Methods: Participants were stratified by motor function and age and randomly allocated to “conventional” physical therapy that generally prevented falls or to an intervention that encouraged error experience by not preventing falls (experimental group). Baseline motor and cognitive function were measured using the Gross Motor Function Measure-66 (GMFM-66) and Bayley 3 cognitive subscale (B3-C) prior to randomization. Randomly selected video recorded therapy sessions were manually coded to identify losses of balance defined as falls (child contacted floor), rescues (therapist prevented fall) or saves (child recovered their balance independently).
Results: Average number of losses of balance per session were higher in the experimental group than the conventional group due to significantly greater falls. Saves were infrequent in both groups but were also significantly higher in the experimental group. Average number of rescues did not differ between groups. In the experimental group, greater frequency of falls was significantly related to GMFM-66. In both groups, greater frequency of saves was related to GMFM-66. Neither total losses of balance per session nor rescues were related to GMFM-66 in either group. There were no significant relationships between losses of balance and baseline cognition in either group, except greater frequency of saves was related to higher cognitive ability in the experimental group.
Discussion: Our observations suggest that motor error experience is lower in toddlers with CP compared to peers with typical development but can be manipulated to higher doses of error during therapy sessions. Future work should investigate the relationship between type and amount of error experience and rehabilitation outcomes, as well as other “ingredients” of rehabilitation therapy. Tools to automate the precise measurement of intervention content are necessary for broad scale implementation.
Introduction
Precision medicine is advancing health care from traditional “one-size-fits-all” models to care plans that consider patients’ individual needs including genetic, biomarker and/or psychosocial characteristics (1). In the pharmaceutical field, the active ingredients and dose of medicines are precisely adjusted to optimize the therapeutic effect. In pediatric rehabilitation, some “one-size-fits-all” models exist, but care is more commonly delivered on a trial-and-error basis, considering age, medical condition, level of impairment/disability, and social/contextual factors (2, 3). Similar to pharmaceutical prescription, precision rehabilitation will require the systematic study of how to adjust the active ingredients and dose of behavioral therapies to optimize the therapeutic effect.

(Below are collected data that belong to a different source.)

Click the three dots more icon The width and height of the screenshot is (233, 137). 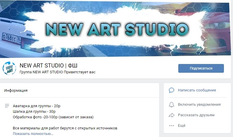(x=171, y=126)
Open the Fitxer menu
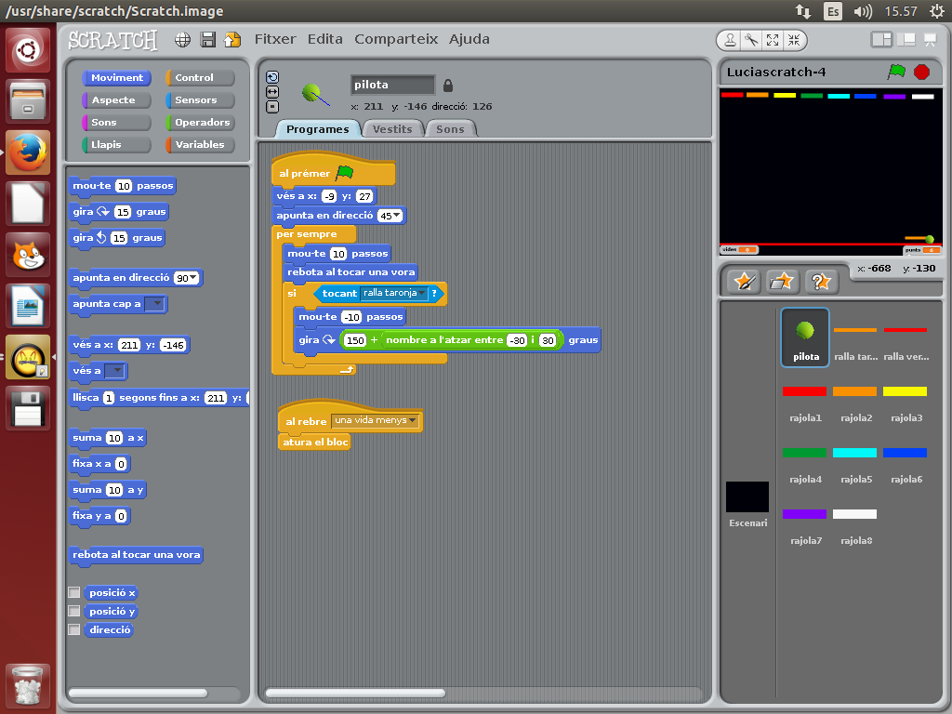Screen dimensions: 952x714 (x=274, y=39)
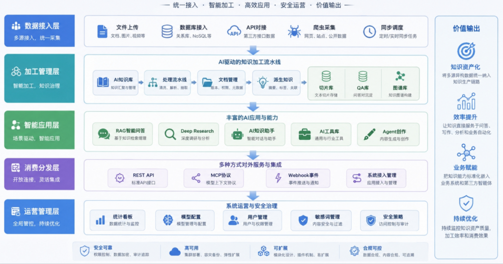503x264 pixels.
Task: Click the Deep Research magnifier icon
Action: coord(170,134)
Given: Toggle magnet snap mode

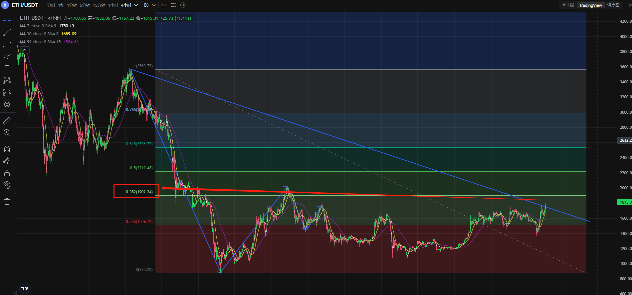Looking at the screenshot, I should [7, 149].
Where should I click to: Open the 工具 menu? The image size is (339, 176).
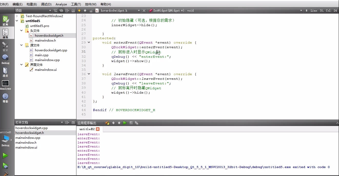coord(76,4)
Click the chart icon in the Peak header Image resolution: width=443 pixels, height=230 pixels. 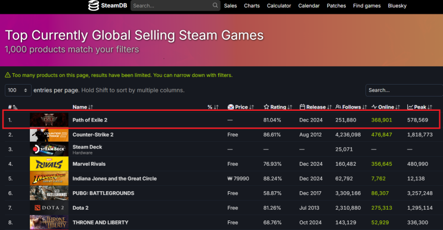pyautogui.click(x=410, y=107)
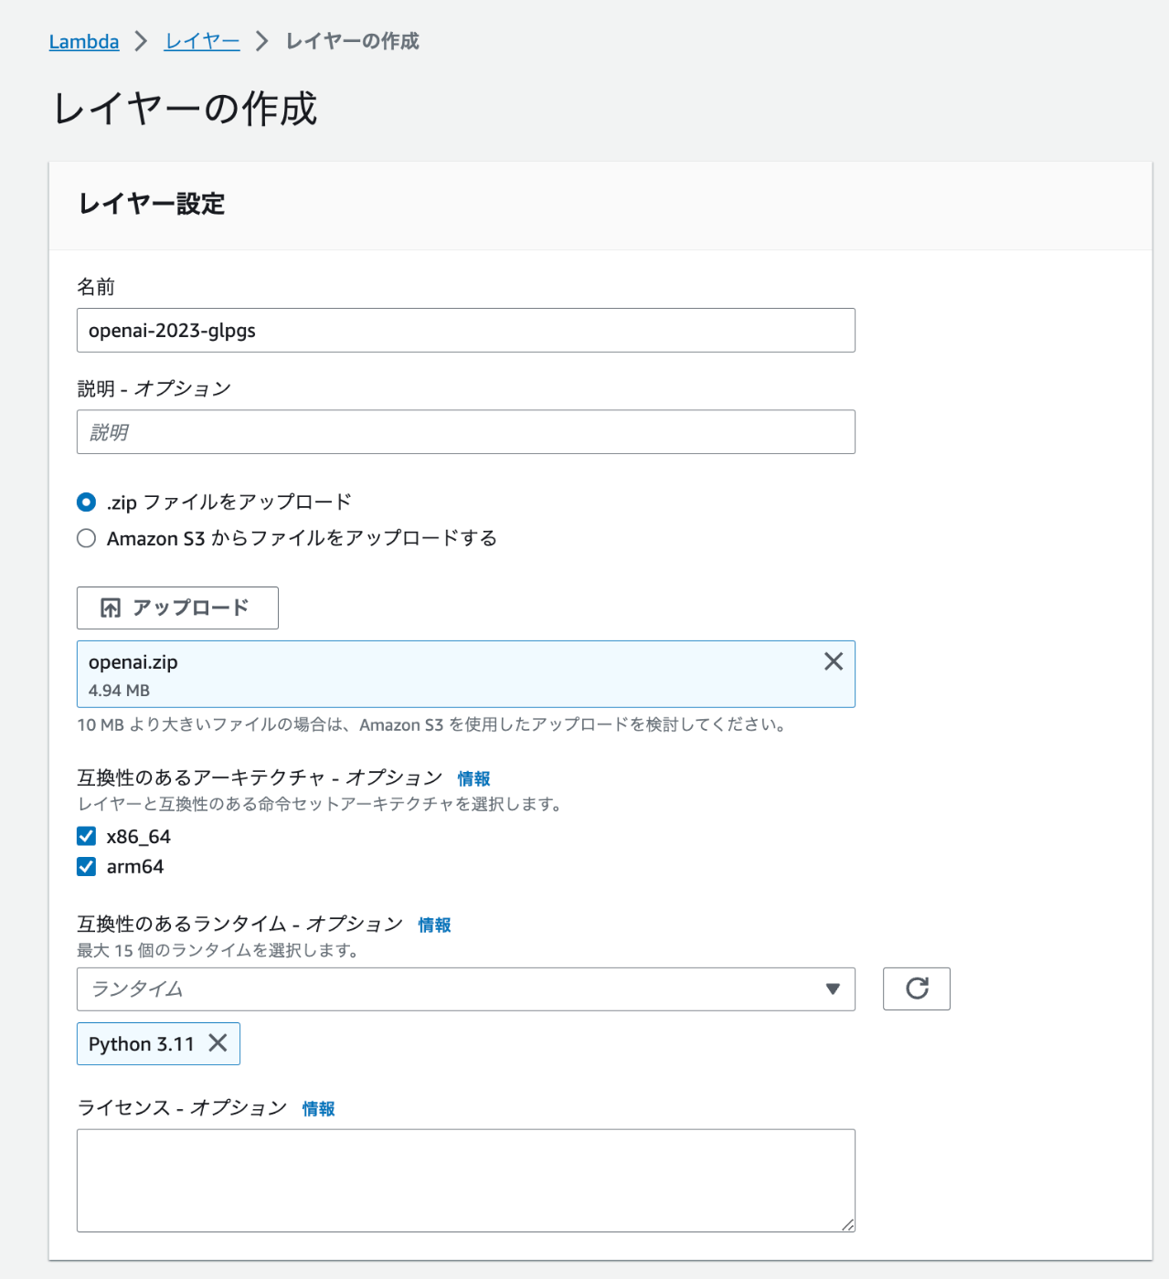This screenshot has width=1169, height=1279.
Task: Open the ランタイム dropdown list
Action: tap(457, 988)
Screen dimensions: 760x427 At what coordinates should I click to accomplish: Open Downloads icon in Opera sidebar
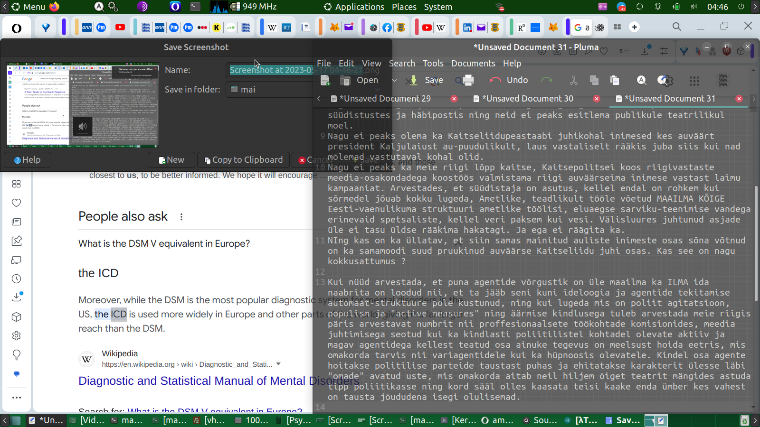(x=17, y=297)
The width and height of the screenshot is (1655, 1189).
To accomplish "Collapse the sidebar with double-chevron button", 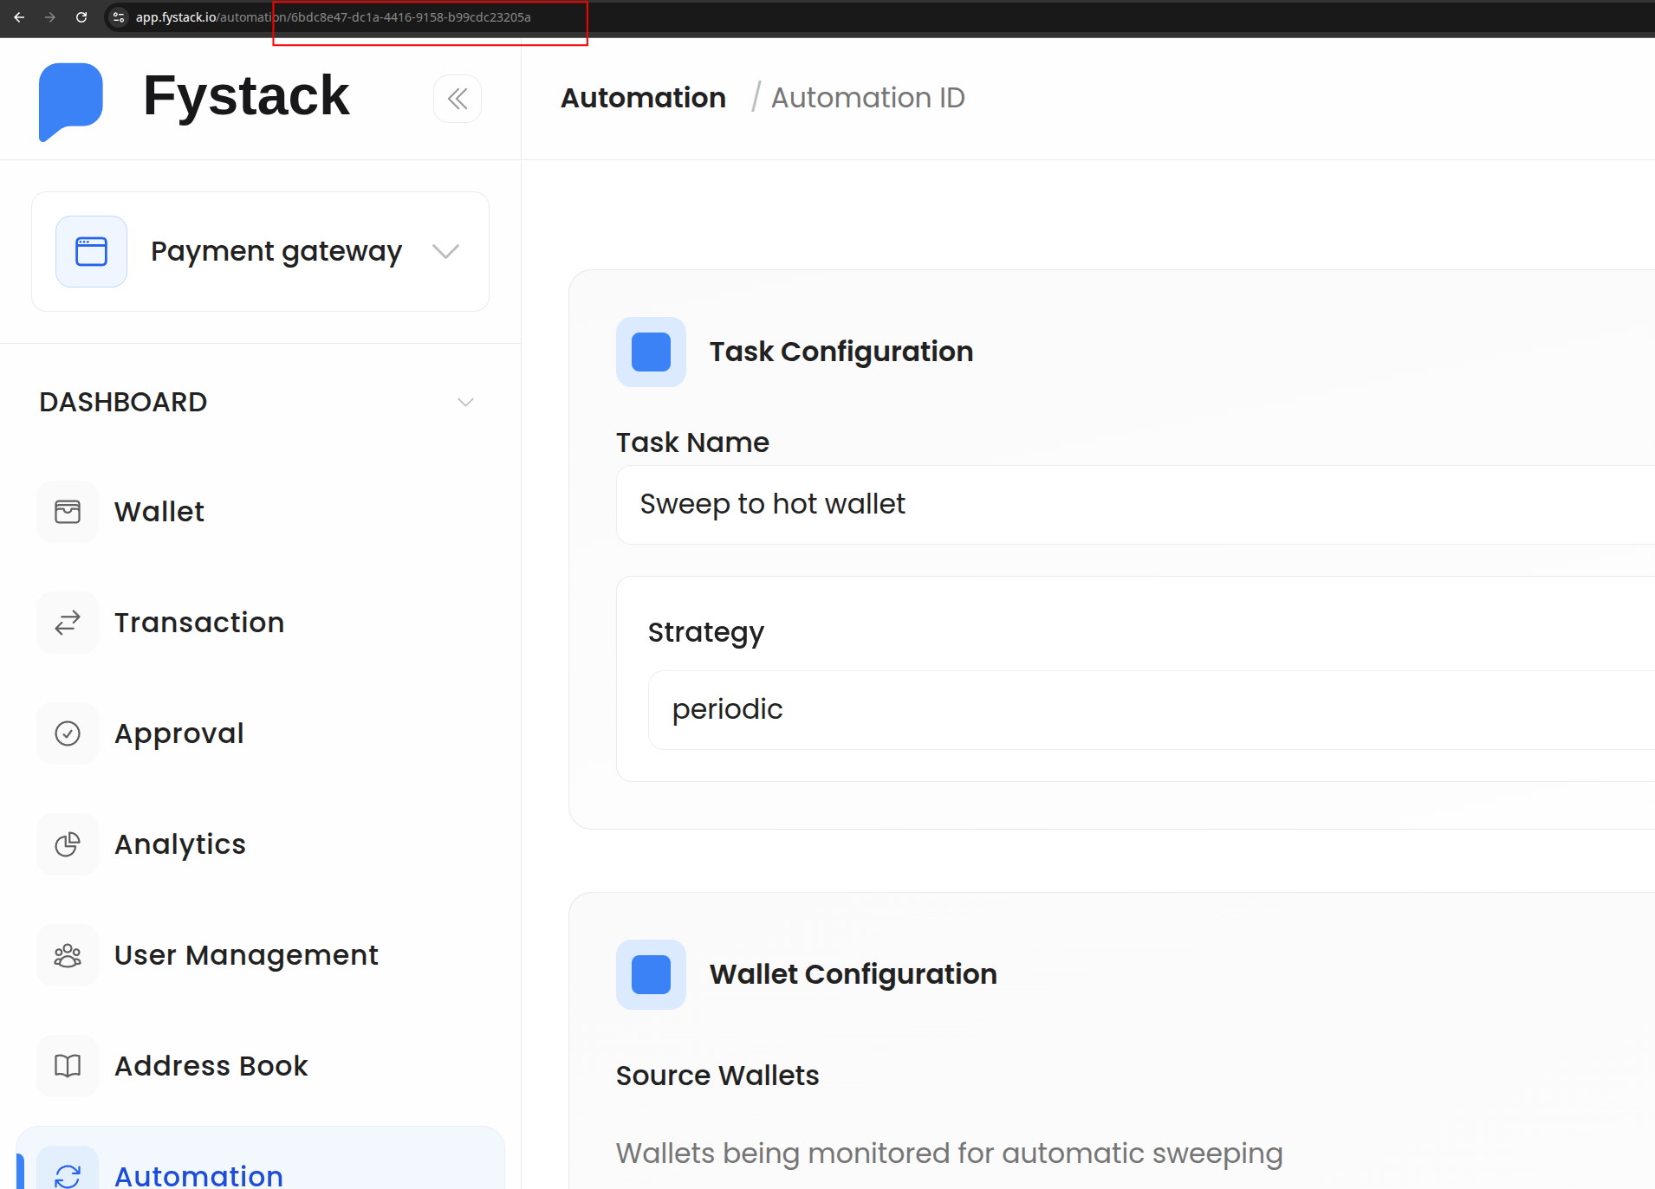I will [x=458, y=99].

Our ability to generate evidence from the iterative trial and error process (evaluate–treat–re-evaluate–adjust) has been complicated by the immense heterogeneity of clinical presentation in children and inconsistency in the selection of outcome measures and treatment regimens across patients. There are often multiple active ingredients in therapy as well as a variety of personal and environmental factors that influence treatment response. It is often difficult to identify the most important ingredients and how they interact with one another to optimize outcomes. Not surprisingly, our patients demonstrate wide variability in treatment response (3–6). Precision rehabilitation efforts to date have largely focused on the measurement of participants and their response to intervention, including standardizing measures of function and quantifying variability between participants to facilitate subgrouping of patients who share similar characteristics (7). These efforts are critical to the understanding of participant response, but equally critical to the delivery of precision rehabilitation is the need for detailed measurement of interventions (8, 9).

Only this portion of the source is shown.